Addressing Fed chairman Jerome Powell and Treasury Secretary Steven Mnuchin, AAFA president and CEO Steve Lamar called on the agencies to structure credit insurance backstops in such a way that fashion, footwear and accessories companies can continue to access necessary funds during the COVID-19 health crisis.

“One of the side effects of the very severe liquidity and cash flow crunch we’ve experienced in the past two months — and the closure of most retail outlets in the country — is a commercial credit crisis that threatens to seize up our economy and stall the safe restart in its infancy,” Lamar wrote.

He added, “Unless this is fixed soon, the retail engine that supports one in four American jobs will have a hard time coming back to life.

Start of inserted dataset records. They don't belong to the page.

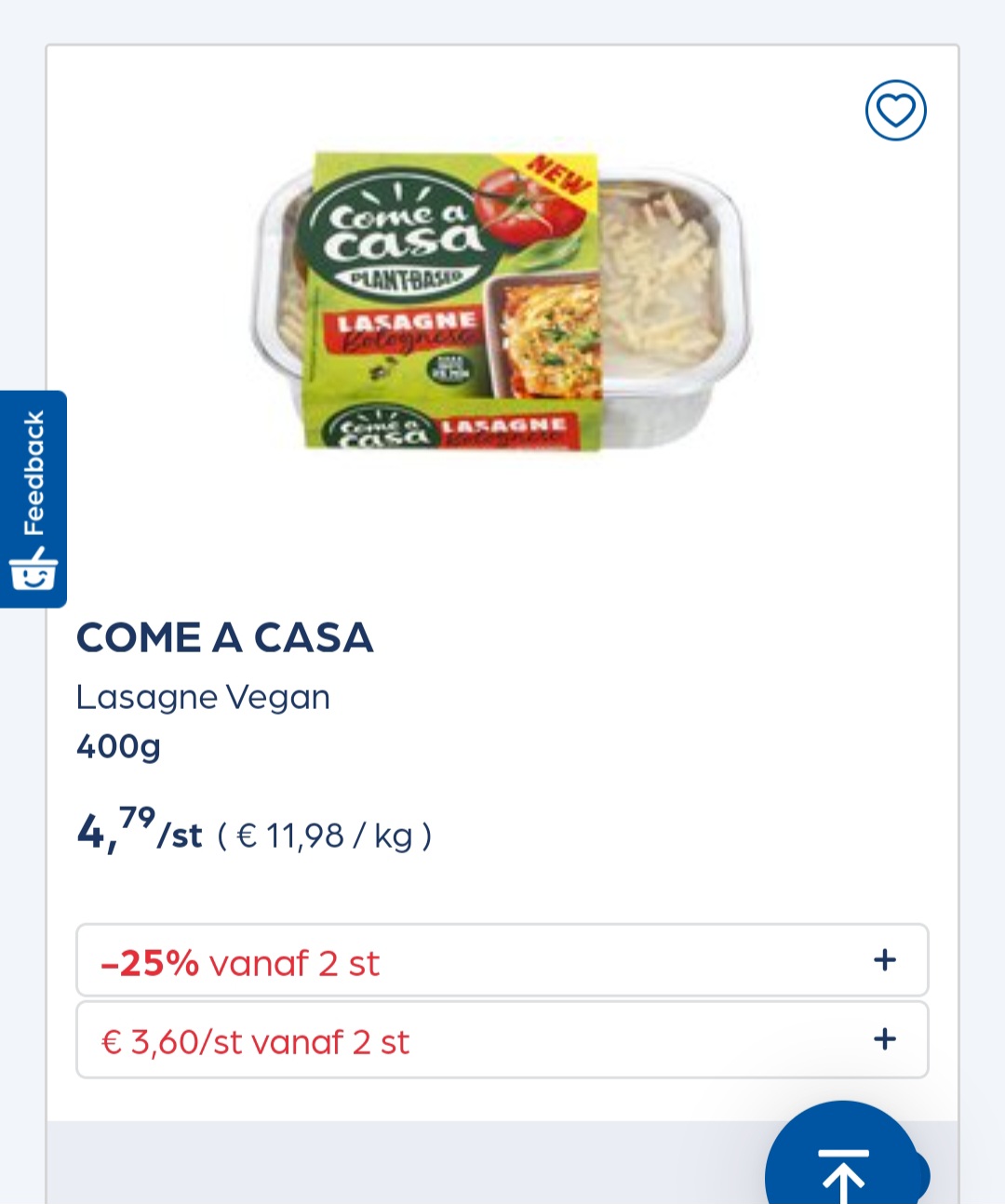Viewport: 1005px width, 1204px height.
Task: Expand the "€ 3,60/st vanaf 2 st" offer
Action: (x=502, y=1038)
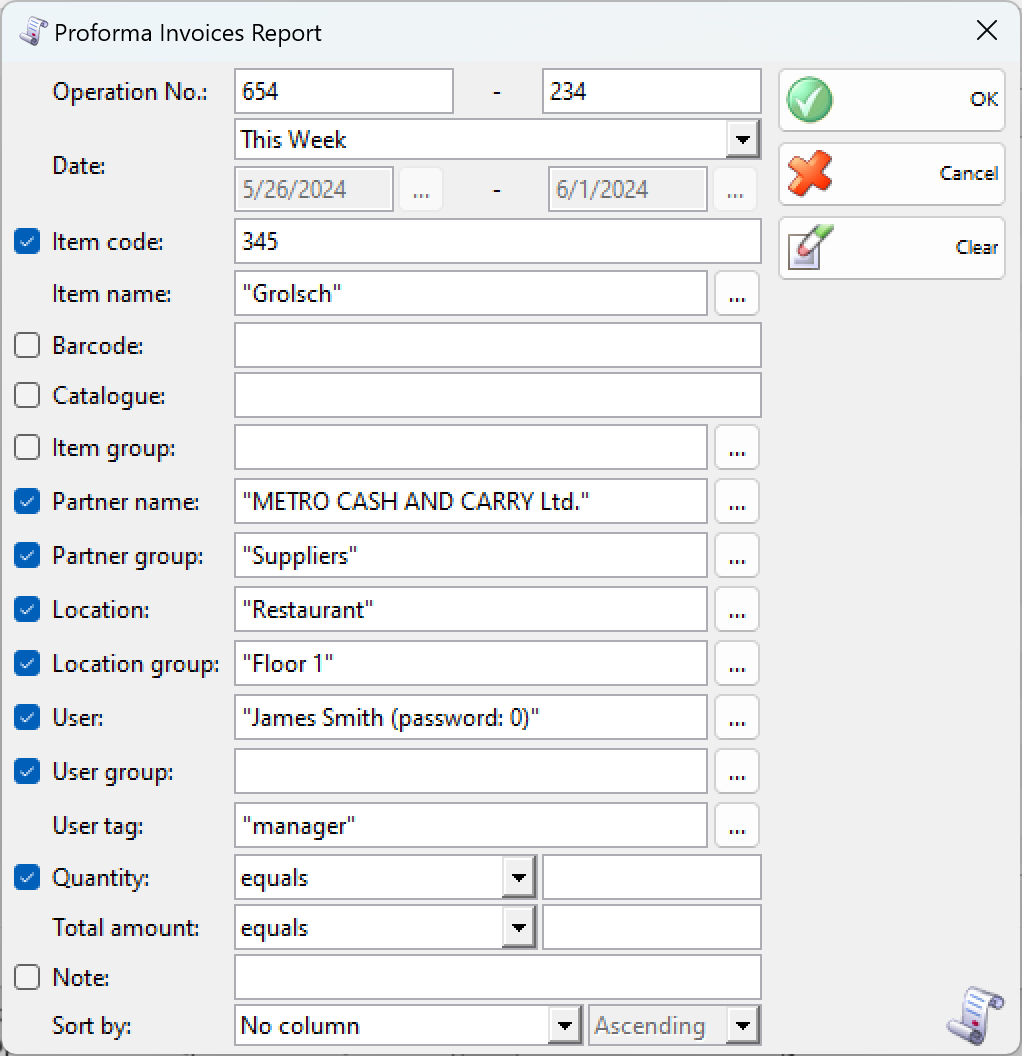Open the Quantity equals condition dropdown
This screenshot has width=1022, height=1056.
pyautogui.click(x=518, y=878)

Moreover, many medium-and small-size retailers and suppliers that the CARES Act supported will be lost.” (The CARES Act, passed in late March, was designed to send direct payments and grant unemployment benefits to millions of Americans, as well as guaranteed hundreds of millions in loans to small-and mid-sized businesses.)

As the COVID-19 outbreak spread throughout the U.S., scores of stores, offices and businesses shuttered their doors for weeks, forcing many nonessential employers to terminate or furlough their workers. Since mid-March, more than 41 million people have filed jobless claims, while the pandemic also pushed nationwide chains from JCPenney to Neiman Marcus into bankruptcy.

Now that federal lockdown restrictions have eased in many swaths of the country, a growing number of retailers are opening their doors. However, saddled with merchandise, they now face the challenge of unloading goods at deep discounts to clear out their distribution centers and make room for upcoming seasons.